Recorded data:
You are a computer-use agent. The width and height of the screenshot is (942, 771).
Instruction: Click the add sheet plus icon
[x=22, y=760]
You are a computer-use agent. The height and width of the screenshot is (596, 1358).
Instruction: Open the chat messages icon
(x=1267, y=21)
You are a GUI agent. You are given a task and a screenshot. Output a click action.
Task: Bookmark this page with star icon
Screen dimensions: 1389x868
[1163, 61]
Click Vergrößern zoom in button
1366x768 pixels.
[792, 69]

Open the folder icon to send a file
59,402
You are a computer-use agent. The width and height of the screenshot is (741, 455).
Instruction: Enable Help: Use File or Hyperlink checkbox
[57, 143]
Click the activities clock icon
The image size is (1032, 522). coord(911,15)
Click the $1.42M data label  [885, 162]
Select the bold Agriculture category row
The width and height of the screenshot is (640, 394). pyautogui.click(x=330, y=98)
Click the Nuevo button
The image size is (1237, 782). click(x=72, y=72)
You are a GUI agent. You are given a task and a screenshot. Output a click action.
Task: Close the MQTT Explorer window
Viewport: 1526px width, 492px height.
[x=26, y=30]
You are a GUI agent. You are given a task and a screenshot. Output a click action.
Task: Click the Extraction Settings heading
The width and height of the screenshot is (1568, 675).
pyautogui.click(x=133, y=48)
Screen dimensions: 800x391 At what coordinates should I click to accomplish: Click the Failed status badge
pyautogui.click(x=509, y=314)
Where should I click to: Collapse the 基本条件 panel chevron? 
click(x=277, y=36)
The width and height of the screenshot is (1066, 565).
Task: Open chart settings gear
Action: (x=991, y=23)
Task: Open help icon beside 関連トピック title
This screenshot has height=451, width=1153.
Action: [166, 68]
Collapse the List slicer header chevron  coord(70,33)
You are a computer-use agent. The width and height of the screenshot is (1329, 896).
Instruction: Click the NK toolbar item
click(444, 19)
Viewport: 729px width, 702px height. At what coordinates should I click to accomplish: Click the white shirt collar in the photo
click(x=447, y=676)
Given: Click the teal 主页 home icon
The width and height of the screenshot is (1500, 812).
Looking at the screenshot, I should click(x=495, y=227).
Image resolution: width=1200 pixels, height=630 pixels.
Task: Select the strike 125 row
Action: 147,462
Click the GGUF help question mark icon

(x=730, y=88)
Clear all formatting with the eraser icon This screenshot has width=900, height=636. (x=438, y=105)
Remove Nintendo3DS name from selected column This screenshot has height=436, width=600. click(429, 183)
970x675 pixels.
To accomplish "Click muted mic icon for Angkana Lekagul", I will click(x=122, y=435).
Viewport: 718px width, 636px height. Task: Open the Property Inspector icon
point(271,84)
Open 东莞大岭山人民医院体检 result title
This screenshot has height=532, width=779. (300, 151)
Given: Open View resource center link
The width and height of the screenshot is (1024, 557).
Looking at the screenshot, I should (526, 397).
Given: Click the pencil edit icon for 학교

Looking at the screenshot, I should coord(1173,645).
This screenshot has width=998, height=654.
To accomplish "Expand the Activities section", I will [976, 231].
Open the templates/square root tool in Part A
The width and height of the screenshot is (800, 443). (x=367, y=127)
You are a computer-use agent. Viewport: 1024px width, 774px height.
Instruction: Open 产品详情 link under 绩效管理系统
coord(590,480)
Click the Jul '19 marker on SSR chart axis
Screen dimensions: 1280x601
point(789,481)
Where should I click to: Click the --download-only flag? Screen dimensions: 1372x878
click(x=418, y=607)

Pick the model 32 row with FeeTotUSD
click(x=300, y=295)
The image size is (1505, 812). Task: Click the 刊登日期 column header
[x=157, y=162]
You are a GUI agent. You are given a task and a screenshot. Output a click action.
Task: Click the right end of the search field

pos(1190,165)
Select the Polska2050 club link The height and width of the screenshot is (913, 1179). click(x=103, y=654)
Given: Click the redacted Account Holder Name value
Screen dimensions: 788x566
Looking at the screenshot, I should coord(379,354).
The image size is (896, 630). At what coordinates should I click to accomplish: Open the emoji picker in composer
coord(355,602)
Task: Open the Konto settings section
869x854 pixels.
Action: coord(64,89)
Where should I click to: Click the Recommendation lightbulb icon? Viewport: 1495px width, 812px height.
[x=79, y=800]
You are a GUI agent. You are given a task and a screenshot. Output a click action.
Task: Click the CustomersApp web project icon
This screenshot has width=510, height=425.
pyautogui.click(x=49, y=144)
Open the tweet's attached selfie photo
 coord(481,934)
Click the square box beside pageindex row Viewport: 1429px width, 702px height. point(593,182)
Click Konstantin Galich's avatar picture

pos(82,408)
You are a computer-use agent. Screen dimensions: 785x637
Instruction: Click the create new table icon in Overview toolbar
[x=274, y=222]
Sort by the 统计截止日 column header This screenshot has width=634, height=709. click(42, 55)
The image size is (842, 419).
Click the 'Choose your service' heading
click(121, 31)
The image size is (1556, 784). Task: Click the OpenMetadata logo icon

What the exercise asks:
Above are some records; extract every one of them exactly.

Solution for this exercise:
You are a computer-use agent. The width and height of the screenshot is (942, 771).
Instruction: Click the add sheet plus icon
[x=22, y=760]
You are a computer-use agent. The height and width of the screenshot is (596, 1358).
Instruction: Open the chat messages icon
(x=1267, y=21)
You are a GUI agent. You are given a task and a screenshot. Output a click action.
Task: Bookmark this page with star icon
Screen dimensions: 1389x868
[1163, 61]
Click Vergrößern zoom in button
1366x768 pixels.
[792, 69]

Open the folder icon to send a file
59,402
You are a computer-use agent. The width and height of the screenshot is (741, 455).
Instruction: Enable Help: Use File or Hyperlink checkbox
[57, 143]
Click the activities clock icon
The image size is (1032, 522). coord(911,15)
Click the $1.42M data label  [885, 162]
Select the bold Agriculture category row
The width and height of the screenshot is (640, 394). pyautogui.click(x=330, y=98)
Click the Nuevo button
The image size is (1237, 782). click(x=72, y=72)
You are a GUI agent. You are given a task and a screenshot. Output a click action.
Task: Close the MQTT Explorer window
Viewport: 1526px width, 492px height.
[x=26, y=30]
You are a GUI agent. You are given a task and a screenshot. Output a click action.
Task: Click the Extraction Settings heading
The width and height of the screenshot is (1568, 675).
pyautogui.click(x=133, y=48)
Screen dimensions: 800x391 At what coordinates should I click to accomplish: Click the Failed status badge
pyautogui.click(x=509, y=314)
Where should I click to: Collapse the 基本条件 panel chevron? 
click(x=277, y=36)
The width and height of the screenshot is (1066, 565).
Task: Open chart settings gear
Action: (x=991, y=23)
Task: Open help icon beside 関連トピック title
This screenshot has height=451, width=1153.
Action: [166, 68]
Collapse the List slicer header chevron  coord(70,33)
You are a computer-use agent. The width and height of the screenshot is (1329, 896).
Instruction: Click the NK toolbar item
click(444, 19)
Viewport: 729px width, 702px height. At what coordinates should I click to accomplish: Click the white shirt collar in the photo
click(x=447, y=676)
Given: Click the teal 主页 home icon
The width and height of the screenshot is (1500, 812).
Looking at the screenshot, I should click(x=495, y=227).
Image resolution: width=1200 pixels, height=630 pixels.
Task: Select the strike 125 row
Action: 147,462
Click the GGUF help question mark icon

(x=730, y=88)
Clear all formatting with the eraser icon This screenshot has width=900, height=636. (x=438, y=105)
Remove Nintendo3DS name from selected column This screenshot has height=436, width=600. click(429, 183)
970x675 pixels.
To accomplish "Click muted mic icon for Angkana Lekagul", I will click(x=122, y=435).
Viewport: 718px width, 636px height. Task: Open the Property Inspector icon
point(271,84)
Open 东莞大岭山人民医院体检 result title
This screenshot has height=532, width=779. (300, 151)
Given: Open View resource center link
The width and height of the screenshot is (1024, 557).
Looking at the screenshot, I should (526, 397).
Given: Click the pencil edit icon for 학교

Looking at the screenshot, I should coord(1173,645).
This screenshot has width=998, height=654.
To accomplish "Expand the Activities section", I will [976, 231].
Open the templates/square root tool in Part A
The width and height of the screenshot is (800, 443). (x=367, y=127)
You are a computer-use agent. Viewport: 1024px width, 774px height.
Instruction: Open 产品详情 link under 绩效管理系统
coord(590,480)
Click the Jul '19 marker on SSR chart axis
Screen dimensions: 1280x601
point(789,481)
Where should I click to: Click the --download-only flag? Screen dimensions: 1372x878
click(x=418, y=607)

Pick the model 32 row with FeeTotUSD
click(x=300, y=295)
The image size is (1505, 812). Task: Click the 刊登日期 column header
[x=157, y=162]
You are a GUI agent. You are given a task and a screenshot. Output a click action.
Task: Click the right end of the search field

pos(1190,165)
Select the Polska2050 club link The height and width of the screenshot is (913, 1179). click(x=103, y=654)
Given: Click the redacted Account Holder Name value
Screen dimensions: 788x566
Looking at the screenshot, I should coord(379,354).
The image size is (896, 630). At what coordinates should I click to accomplish: Open the emoji picker in composer
coord(355,602)
Task: Open the Konto settings section
869x854 pixels.
Action: coord(64,89)
Where should I click to: Click the Recommendation lightbulb icon? Viewport: 1495px width, 812px height.
[x=79, y=800]
You are a GUI agent. You are given a task and a screenshot. Output a click action.
Task: Click the CustomersApp web project icon
This screenshot has width=510, height=425.
pyautogui.click(x=49, y=144)
Open the tweet's attached selfie photo
 coord(481,934)
Click the square box beside pageindex row Viewport: 1429px width, 702px height. point(593,182)
Click Konstantin Galich's avatar picture

pos(82,408)
You are a computer-use agent. Screen dimensions: 785x637
Instruction: Click the create new table icon in Overview toolbar
[x=274, y=222]
Sort by the 统计截止日 column header This screenshot has width=634, height=709. click(42, 55)
The image size is (842, 419).
Click the 'Choose your service' heading
click(121, 31)
The image size is (1556, 784). Task: Click the OpenMetadata logo icon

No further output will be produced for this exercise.